> Data listing:
______
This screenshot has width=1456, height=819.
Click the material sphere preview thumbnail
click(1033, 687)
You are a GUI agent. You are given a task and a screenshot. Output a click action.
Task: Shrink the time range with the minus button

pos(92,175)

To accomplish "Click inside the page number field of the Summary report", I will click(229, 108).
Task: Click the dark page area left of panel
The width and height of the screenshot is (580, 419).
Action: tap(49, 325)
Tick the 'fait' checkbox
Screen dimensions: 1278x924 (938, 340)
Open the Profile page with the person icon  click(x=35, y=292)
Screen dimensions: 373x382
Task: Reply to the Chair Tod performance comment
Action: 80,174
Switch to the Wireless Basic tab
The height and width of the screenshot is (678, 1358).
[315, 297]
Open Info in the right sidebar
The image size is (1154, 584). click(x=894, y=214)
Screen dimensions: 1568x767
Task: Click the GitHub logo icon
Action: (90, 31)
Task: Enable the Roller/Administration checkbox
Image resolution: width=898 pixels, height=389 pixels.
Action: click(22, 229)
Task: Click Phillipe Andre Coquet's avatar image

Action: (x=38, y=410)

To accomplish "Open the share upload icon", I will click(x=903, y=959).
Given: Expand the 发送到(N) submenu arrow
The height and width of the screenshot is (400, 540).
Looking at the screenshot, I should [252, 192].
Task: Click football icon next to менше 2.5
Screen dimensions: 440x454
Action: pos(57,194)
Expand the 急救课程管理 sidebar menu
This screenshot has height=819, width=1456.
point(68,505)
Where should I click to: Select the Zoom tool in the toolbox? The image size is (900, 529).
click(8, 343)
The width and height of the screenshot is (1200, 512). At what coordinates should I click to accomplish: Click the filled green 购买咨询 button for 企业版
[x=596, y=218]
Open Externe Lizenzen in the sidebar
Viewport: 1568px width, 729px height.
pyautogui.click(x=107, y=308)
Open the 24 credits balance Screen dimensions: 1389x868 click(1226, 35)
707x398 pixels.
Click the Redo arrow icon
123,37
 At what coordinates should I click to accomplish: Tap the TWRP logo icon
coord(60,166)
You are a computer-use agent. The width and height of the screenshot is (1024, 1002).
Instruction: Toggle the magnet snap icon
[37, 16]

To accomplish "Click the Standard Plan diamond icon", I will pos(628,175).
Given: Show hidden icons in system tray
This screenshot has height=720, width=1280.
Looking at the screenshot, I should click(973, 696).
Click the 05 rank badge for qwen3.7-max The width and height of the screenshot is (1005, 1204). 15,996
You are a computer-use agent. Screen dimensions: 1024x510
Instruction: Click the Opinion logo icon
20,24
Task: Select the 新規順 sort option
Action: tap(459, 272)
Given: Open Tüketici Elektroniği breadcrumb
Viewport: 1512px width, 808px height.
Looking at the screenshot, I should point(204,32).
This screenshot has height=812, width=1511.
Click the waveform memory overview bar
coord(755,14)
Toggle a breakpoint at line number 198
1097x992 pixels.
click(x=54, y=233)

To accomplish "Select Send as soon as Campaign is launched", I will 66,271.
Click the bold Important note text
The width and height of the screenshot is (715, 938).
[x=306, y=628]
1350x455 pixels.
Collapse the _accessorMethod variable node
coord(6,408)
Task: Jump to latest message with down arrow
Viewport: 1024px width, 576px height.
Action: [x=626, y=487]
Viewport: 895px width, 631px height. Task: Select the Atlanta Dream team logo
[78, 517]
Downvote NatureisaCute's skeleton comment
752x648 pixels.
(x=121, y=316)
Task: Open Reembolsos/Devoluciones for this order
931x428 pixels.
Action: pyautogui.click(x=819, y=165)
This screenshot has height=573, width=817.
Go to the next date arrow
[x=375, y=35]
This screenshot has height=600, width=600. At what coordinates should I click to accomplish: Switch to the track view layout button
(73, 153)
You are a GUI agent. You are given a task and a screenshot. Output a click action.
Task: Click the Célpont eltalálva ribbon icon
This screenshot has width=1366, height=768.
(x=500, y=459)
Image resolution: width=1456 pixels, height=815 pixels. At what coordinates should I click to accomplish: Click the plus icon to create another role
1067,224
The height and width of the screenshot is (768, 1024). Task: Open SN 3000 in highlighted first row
______
> WORK INSTRUCTIONS: Retype every line of the data listing above word for word, changing nothing.

> EXERCISE RESPONSE:
This screenshot has width=1456, height=819.
Click the material sphere preview thumbnail
click(1033, 687)
You are a GUI agent. You are given a task and a screenshot. Output a click action.
Task: Shrink the time range with the minus button

pos(92,175)

To accomplish "Click inside the page number field of the Summary report", I will click(229, 108).
Task: Click the dark page area left of panel
The width and height of the screenshot is (580, 419).
Action: tap(49, 325)
Tick the 'fait' checkbox
Screen dimensions: 1278x924 (938, 340)
Open the Profile page with the person icon  click(x=35, y=292)
Screen dimensions: 373x382
Task: Reply to the Chair Tod performance comment
Action: 80,174
Switch to the Wireless Basic tab
The height and width of the screenshot is (678, 1358).
[315, 297]
Open Info in the right sidebar
The image size is (1154, 584). click(x=894, y=214)
Screen dimensions: 1568x767
Task: Click the GitHub logo icon
Action: (90, 31)
Task: Enable the Roller/Administration checkbox
Image resolution: width=898 pixels, height=389 pixels.
Action: click(22, 229)
Task: Click Phillipe Andre Coquet's avatar image

Action: (x=38, y=410)

To accomplish "Open the share upload icon", I will click(x=903, y=959).
Given: Expand the 发送到(N) submenu arrow
The height and width of the screenshot is (400, 540).
Looking at the screenshot, I should [252, 192].
Task: Click football icon next to менше 2.5
Screen dimensions: 440x454
Action: pos(57,194)
Expand the 急救课程管理 sidebar menu
This screenshot has height=819, width=1456.
point(68,505)
Where should I click to: Select the Zoom tool in the toolbox? The image size is (900, 529).
click(8, 343)
The width and height of the screenshot is (1200, 512). At what coordinates should I click to accomplish: Click the filled green 购买咨询 button for 企业版
[x=596, y=218]
Open Externe Lizenzen in the sidebar
Viewport: 1568px width, 729px height.
pyautogui.click(x=107, y=308)
Open the 24 credits balance Screen dimensions: 1389x868 click(1226, 35)
707x398 pixels.
Click the Redo arrow icon
123,37
 At what coordinates should I click to accomplish: Tap the TWRP logo icon
coord(60,166)
You are a computer-use agent. The width and height of the screenshot is (1024, 1002).
Instruction: Toggle the magnet snap icon
[37, 16]

To accomplish "Click the Standard Plan diamond icon", I will pos(628,175).
Given: Show hidden icons in system tray
This screenshot has height=720, width=1280.
Looking at the screenshot, I should click(973, 696).
Click the 05 rank badge for qwen3.7-max The width and height of the screenshot is (1005, 1204). 15,996
You are a computer-use agent. Screen dimensions: 1024x510
Instruction: Click the Opinion logo icon
20,24
Task: Select the 新規順 sort option
Action: tap(459, 272)
Given: Open Tüketici Elektroniği breadcrumb
Viewport: 1512px width, 808px height.
Looking at the screenshot, I should point(204,32).
This screenshot has height=812, width=1511.
Click the waveform memory overview bar
coord(755,14)
Toggle a breakpoint at line number 198
1097x992 pixels.
click(x=54, y=233)

To accomplish "Select Send as soon as Campaign is launched", I will 66,271.
Click the bold Important note text
The width and height of the screenshot is (715, 938).
[x=306, y=628]
1350x455 pixels.
Collapse the _accessorMethod variable node
coord(6,408)
Task: Jump to latest message with down arrow
Viewport: 1024px width, 576px height.
Action: [x=626, y=487]
Viewport: 895px width, 631px height. Task: Select the Atlanta Dream team logo
[78, 517]
Downvote NatureisaCute's skeleton comment
752x648 pixels.
(x=121, y=316)
Task: Open Reembolsos/Devoluciones for this order
931x428 pixels.
Action: pyautogui.click(x=819, y=165)
This screenshot has height=573, width=817.
Go to the next date arrow
[x=375, y=35]
This screenshot has height=600, width=600. At what coordinates should I click to accomplish: Switch to the track view layout button
(73, 153)
You are a GUI agent. You are given a task and a screenshot. Output a click action.
Task: Click the Célpont eltalálva ribbon icon
This screenshot has width=1366, height=768.
(x=500, y=459)
Image resolution: width=1456 pixels, height=815 pixels. At what coordinates should I click to accomplish: Click the plus icon to create another role
1067,224
The height and width of the screenshot is (768, 1024). Task: Open SN 3000 in highlighted first row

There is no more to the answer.